Regulatory Decision Summary for XOLAIR

The safety and efficacy of XOLAIR was assessed in one 52-week, randomized, double-blind, placebo-controlled study in pediatric patients (6 to <12 years of age) with moderate to severe allergic asthma, inadequately controlled despite the use of inhaled corticosteroids (ICS) with or without other controller medication, and have a documented history of asthma exacerbation. Additional data to support the efficacy and safety of XOLAIR were provided by one supportive 28-week randomized, placebo-controlled study, and two National Institute of Allergy and Infectious Disease (NIAID)-sponsored studies. The results obtained from these clinical trials showed that treatment with XOLAIR, used as add-on therapy, reduces the rate of clinically significant asthma exacerbations in the patient population studied.

The recommended dose is 75 to 375 mg administered subcutaneously every 2 or 4 weeks. Dose (mg) and dosing frequency are determined by serum total IgE level (IU/mL), measured before the start of treatment, and body weight (kg).

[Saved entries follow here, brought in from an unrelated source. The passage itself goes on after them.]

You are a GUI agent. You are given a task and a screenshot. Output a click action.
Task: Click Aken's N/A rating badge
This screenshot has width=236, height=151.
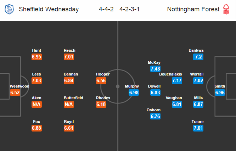[x=36, y=104]
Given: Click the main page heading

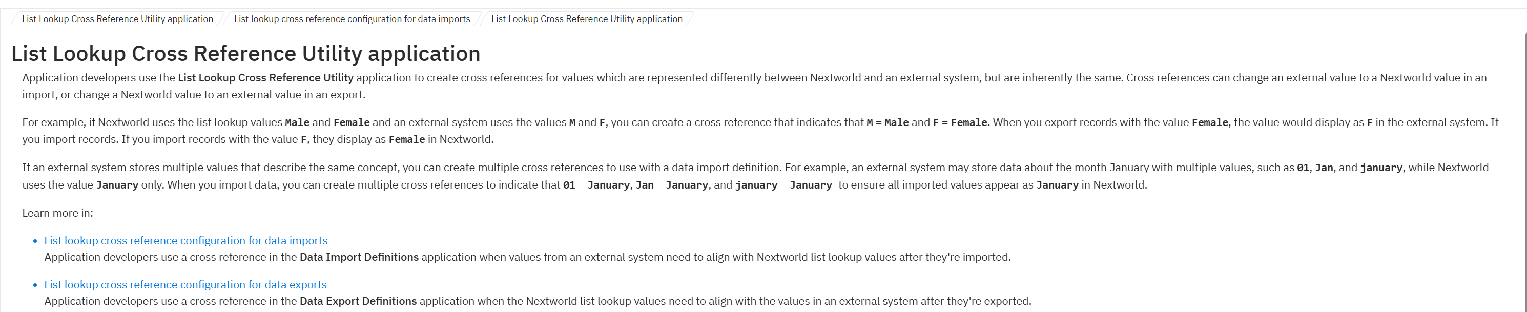Looking at the screenshot, I should pyautogui.click(x=245, y=53).
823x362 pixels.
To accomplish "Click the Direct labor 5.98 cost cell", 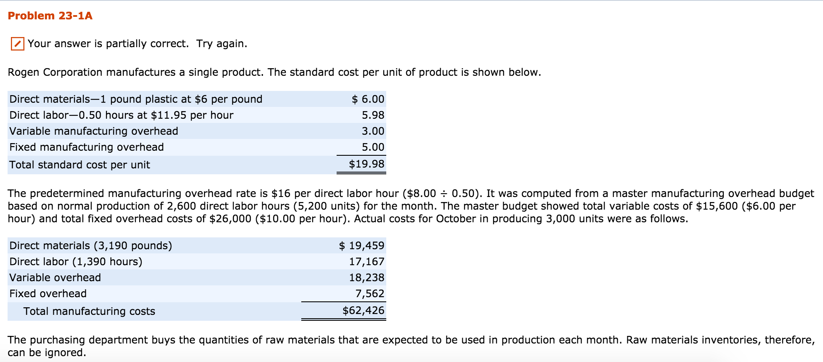I will (x=373, y=115).
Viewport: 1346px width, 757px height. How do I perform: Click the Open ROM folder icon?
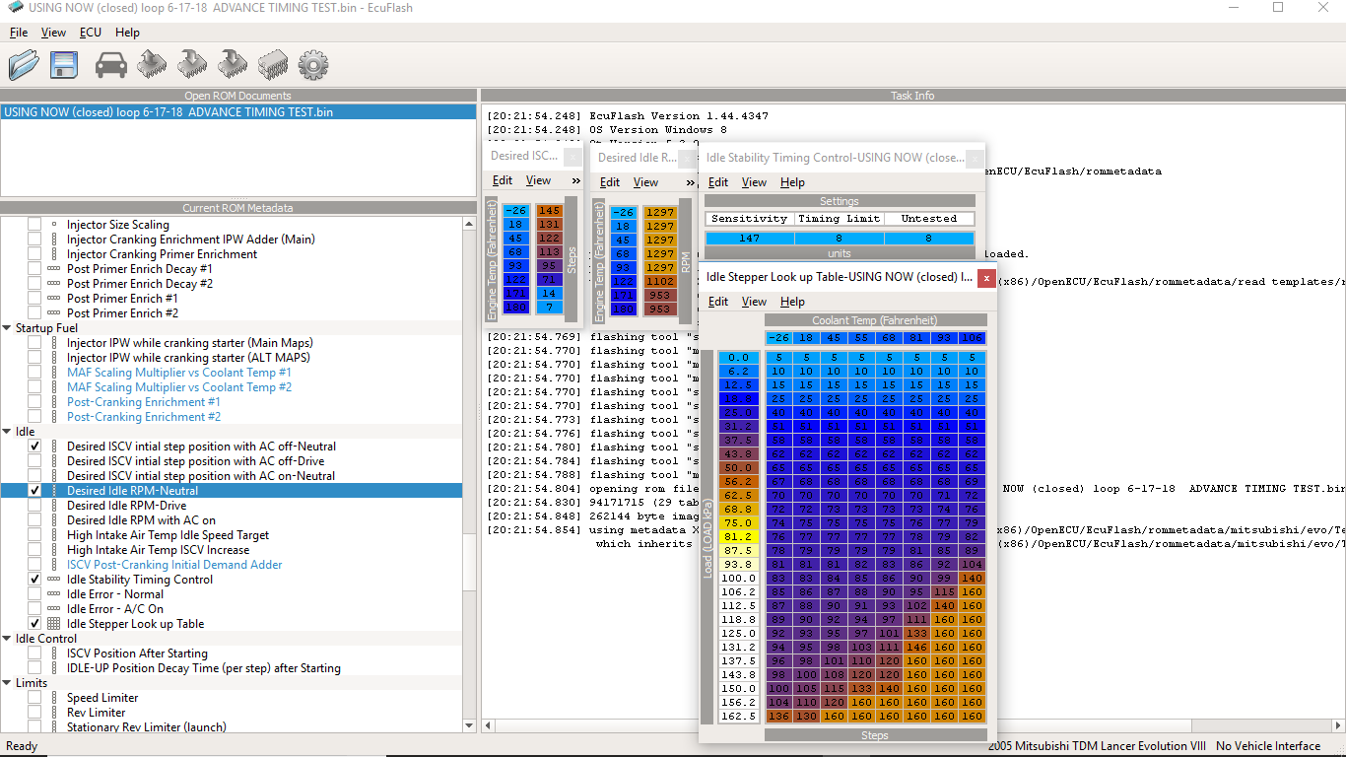(24, 65)
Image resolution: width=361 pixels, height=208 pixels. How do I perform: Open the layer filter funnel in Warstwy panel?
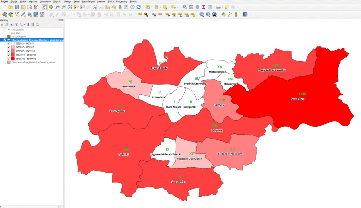16,25
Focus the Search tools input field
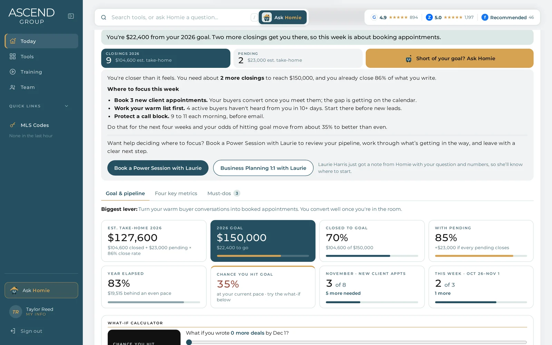This screenshot has height=345, width=552. [x=179, y=17]
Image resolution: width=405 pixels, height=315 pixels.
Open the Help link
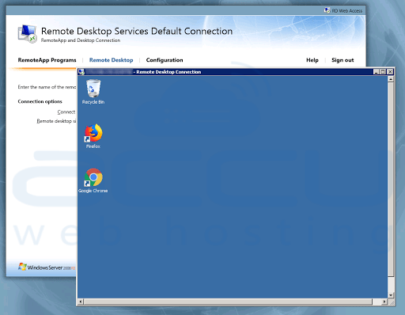(312, 60)
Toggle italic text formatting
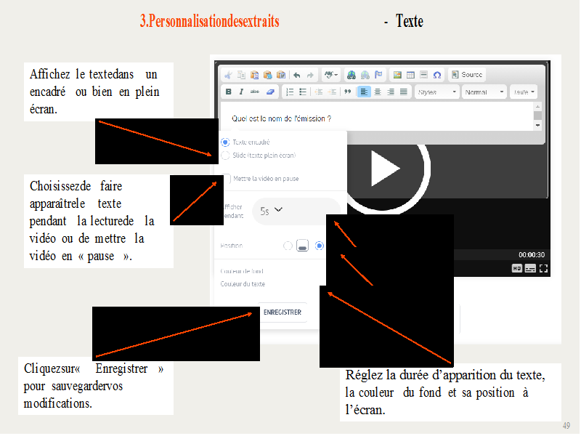This screenshot has width=581, height=436. pyautogui.click(x=241, y=92)
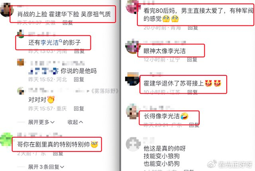Collapse replies using 收起 chevron
The image size is (255, 171).
(75, 122)
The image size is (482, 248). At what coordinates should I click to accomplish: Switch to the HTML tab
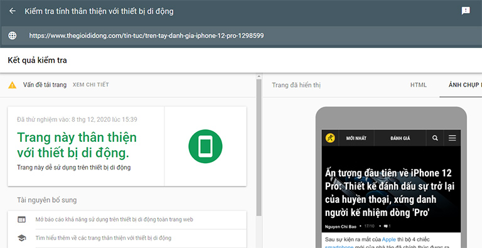click(x=419, y=85)
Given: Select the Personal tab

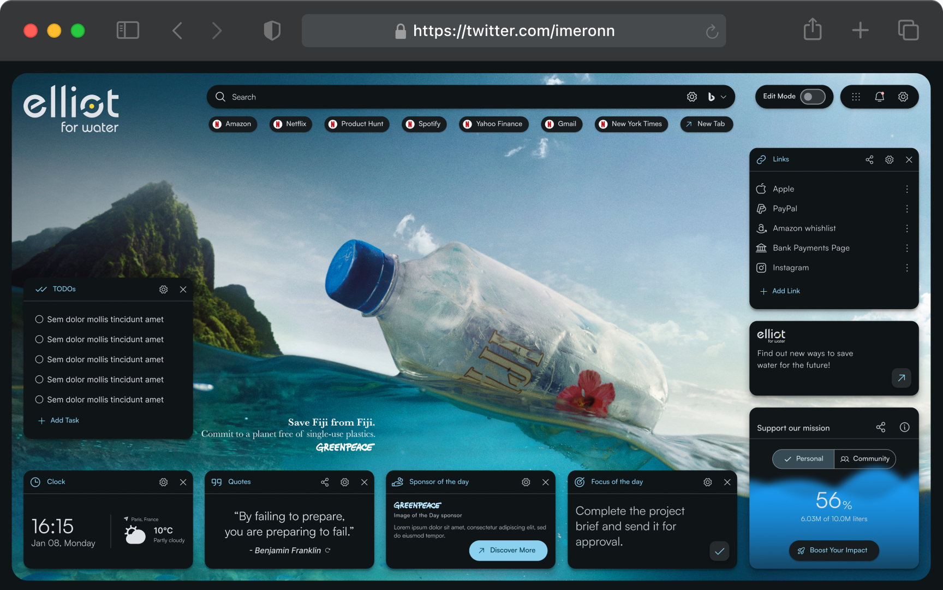Looking at the screenshot, I should pyautogui.click(x=803, y=459).
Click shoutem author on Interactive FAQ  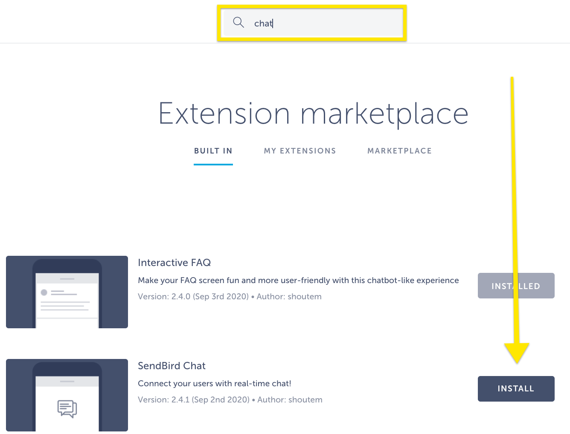click(304, 296)
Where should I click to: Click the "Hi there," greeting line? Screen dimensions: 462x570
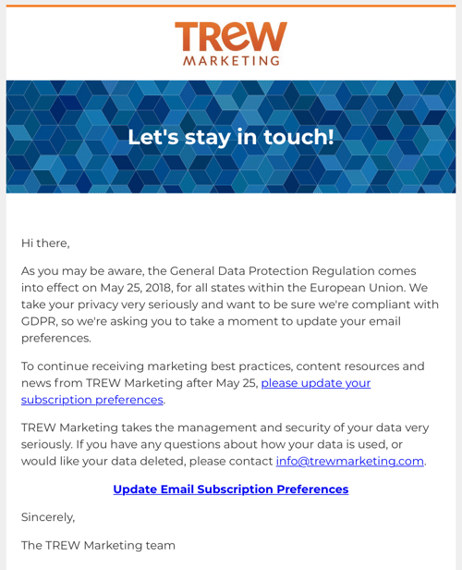point(45,242)
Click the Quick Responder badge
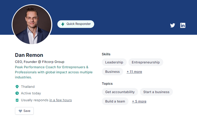Screen dimensions: 197x120 76,24
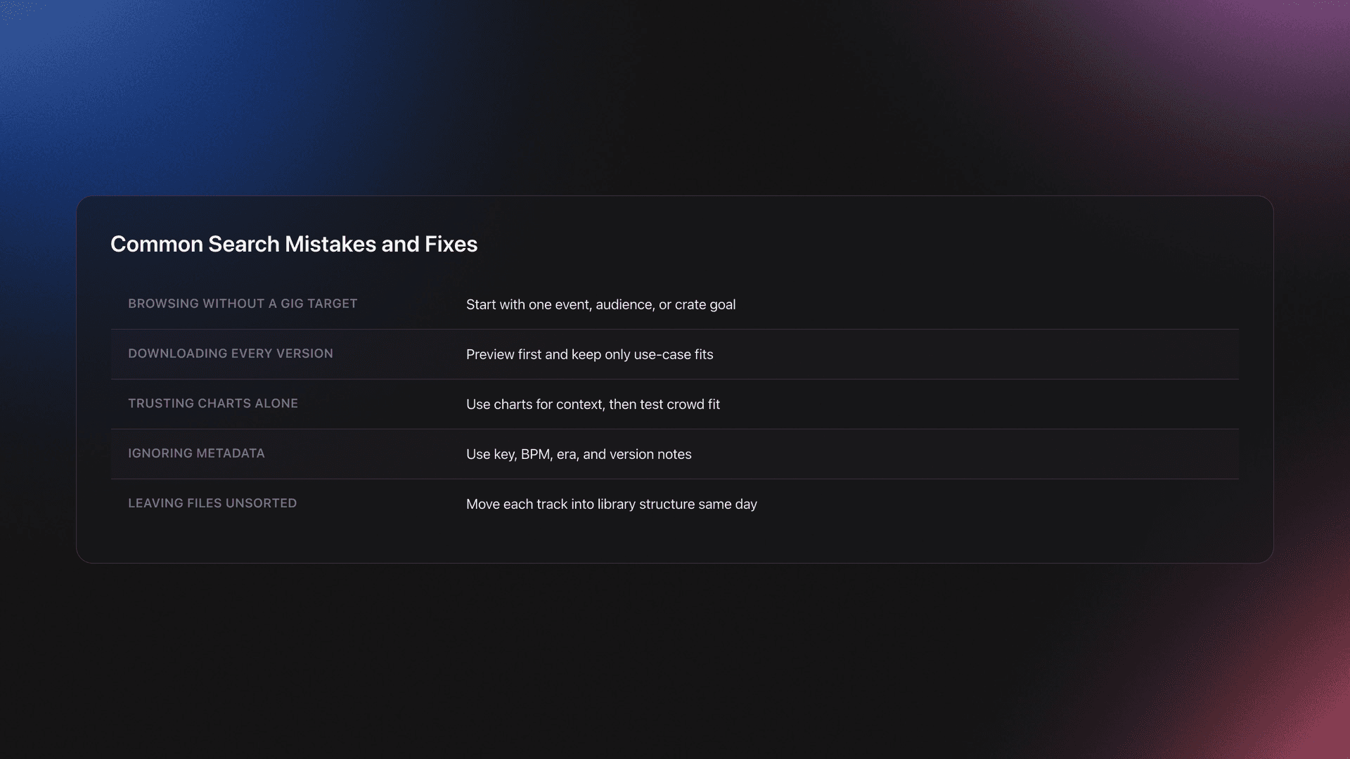The image size is (1350, 759).
Task: Select the "Ignoring Metadata" row label
Action: click(x=196, y=453)
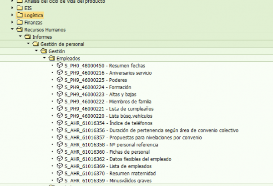The image size is (273, 186).
Task: Click the transaction icon beside Poderes
Action: pyautogui.click(x=59, y=80)
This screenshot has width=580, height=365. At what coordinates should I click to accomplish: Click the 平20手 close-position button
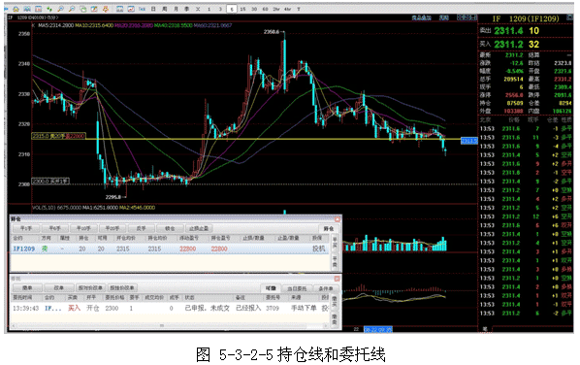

No overall differences were observed in the safety of XOLAIR in the pediatric population compared to the previously authorized adult and adolescent (≥12 years of age) population. Therefore, the benefit/risk ratio is considered favourable. In order to ensure that the benefit continues to outweigh any risk after authorization, Health Canada has required standard post-approval activities to be carried out as well as a Risk Management Plan.